Segment Start: Text section
The HPV vaccine helps protect against nine strains of the human papillomavirus (HPV), a sexually-transmitted infection that causes several cancers. Most people know that it can cause cervical cancer in women, but other common cancers include head and neck cancers, rectal cancers, and other cancers of the genitals. HPV is also the cause of genital warts. The vaccine is most effective when given to people in early adolescence, before they have their first sexual experience. But since it’s only been available for about 10 years, many adults never had the opportunity to be vaccinated when they were younger.

The FDA expanded the use of the HPV shot to include adults up to age 45 in 2019, although insurance may not pay for it in older adults. While there have not been many studies of the vaccine in this age group, other studies have found that the vaccine seems to be very safe. And some studies have found it is effective in preventing infection from strains of HPV in older women who had previously tested negative for those strains. However, there have been no studies showing that getting the HPV vaccine reduces the risk of cancer in older women.
Segment End: Text section
> **Exercises**
1. Translate this sentence from the HPV vaccine text into Spanish: "HPV is also the cause of genital warts."
2. Write a continuation of the HPV vaccine text above, starting after its final sentence.
Segment Start: Dataset content
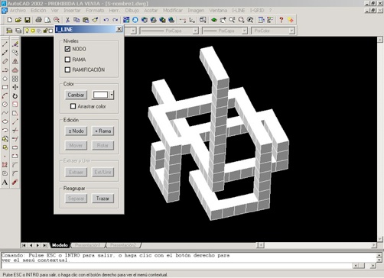Image resolution: width=384 pixels, height=278 pixels.
Task: Click the Save floppy disk icon
Action: click(x=28, y=20)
Segment End: Dataset content
> **Responses by task**
1. El VPH también es la causa de las verrugas genitales.

2.
That might be because screening is so effective at catching abnormalities early, before they become cancer. In fact, rates of cervical cancer are very low in older women who get regular screening. The current recommendation for screening is to get a PAP smear plus HPV test every five years, or a PAP smear every three years.

Long story short, talk to your doctor about your sexual health. Individualized advice will change based on your practices. Regardless of vaccination status, getting regular screenings is still the best protection for women from cervical cancer.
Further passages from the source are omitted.